A watershed includes the tributaries that contribute to a river and in a similar way a foodshed includes the tributaries of a food system. The Sankey diagram above depicts fresh produce imports through Nogales, Arizona, one of the largest inland POEs for food in the world, in truckload equivalents of 40,000 lbs. The commodity types are organized by their plant families as well as more general terms used in describing rotational crops, before feeding into all fresh produce imports through the Nogales, AZ POE from 2017.
The practice of continuous cropping, planting the same crop from year after year, leads to a host of problematic issues including depletion of soil nutrients, declining yields over time and soil compaction. Farmers that have made infrastructure investments such as drip irrigation or protected structure (greenhouse, shade house, etc.) or investments into their operation’s capabilities, for example, Food Safety or Organic certifications to enable market access, are incentivized to use their improved infrastructure or capabilities each year. Markets develop around their product but at the same time the practice of continuous cropping, that is, monoculture from one year to the next, becomes reinforced.
Crop rotations are one effective way to address the practice of continuous cropping and may be described in general terms of “fruits,” “roots,” “beans” and “leafy.” In more technical terms, different plant families (i.e. Solanaceae, Apiaceae, Fabaceae, Brasicaceae) are generally suitable as rotational crops, though, resource availability, soil type, climate, pathogen pressure, markets, post-harvest requirements, etc. also need to be carefully considered.
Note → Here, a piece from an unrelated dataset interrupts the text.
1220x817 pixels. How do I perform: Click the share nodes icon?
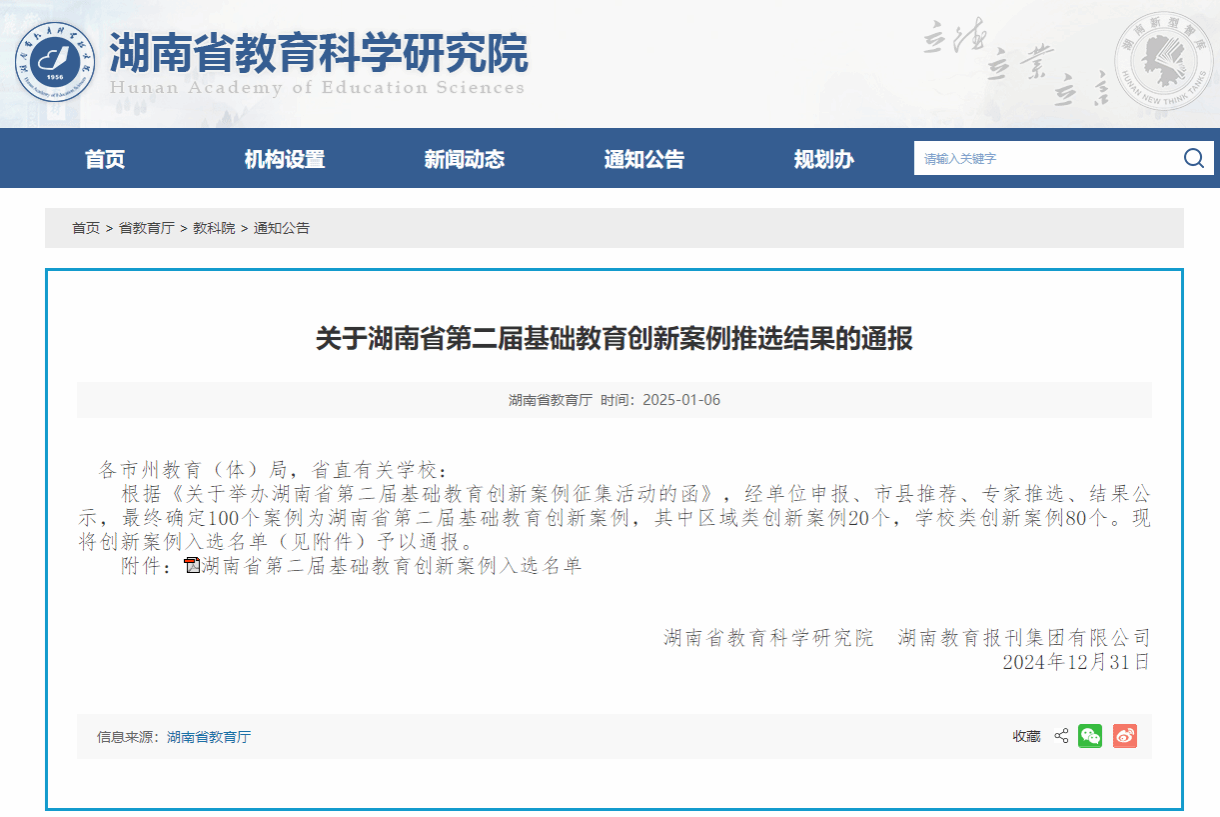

While also enhancing biodiversity, planting different plant families from one season to the next helps to break the cycle of pathogen build-up and other problems related to continuous cropping. The annual rotation of crops also helps reduce costly external inputs such as fertilizers, herbicides, fungicides, pesticides, etc., all of which contribute to greenhouse gases including nitrous oxide (N2O), methane (CH4) and carbon dioxide (CO2).
Rotational crops can be non-commercial, such as Sunn Hemp, a legume that works well for building organic Nitrogen in the soil and Soil Organic Matter (SOM) to support microbial activity. Certain rotational crops can also be harvested for commercial use while achieving similar benefits for the soil as the non-commercial rotational crop options. Farmers with limited land and infrastructure may be more interested commercial rotational crops as they may not be able to afford to leave fallow their improved infrastructure.
Farmers and their marketer counter-parts in a globalized world can use Sankey Diagrams of their international foodsheds to better understand their food systems and to make informed decisions for potential commercial rotational crop options that ultimately benefit the farmer, the environment and their bottom-line.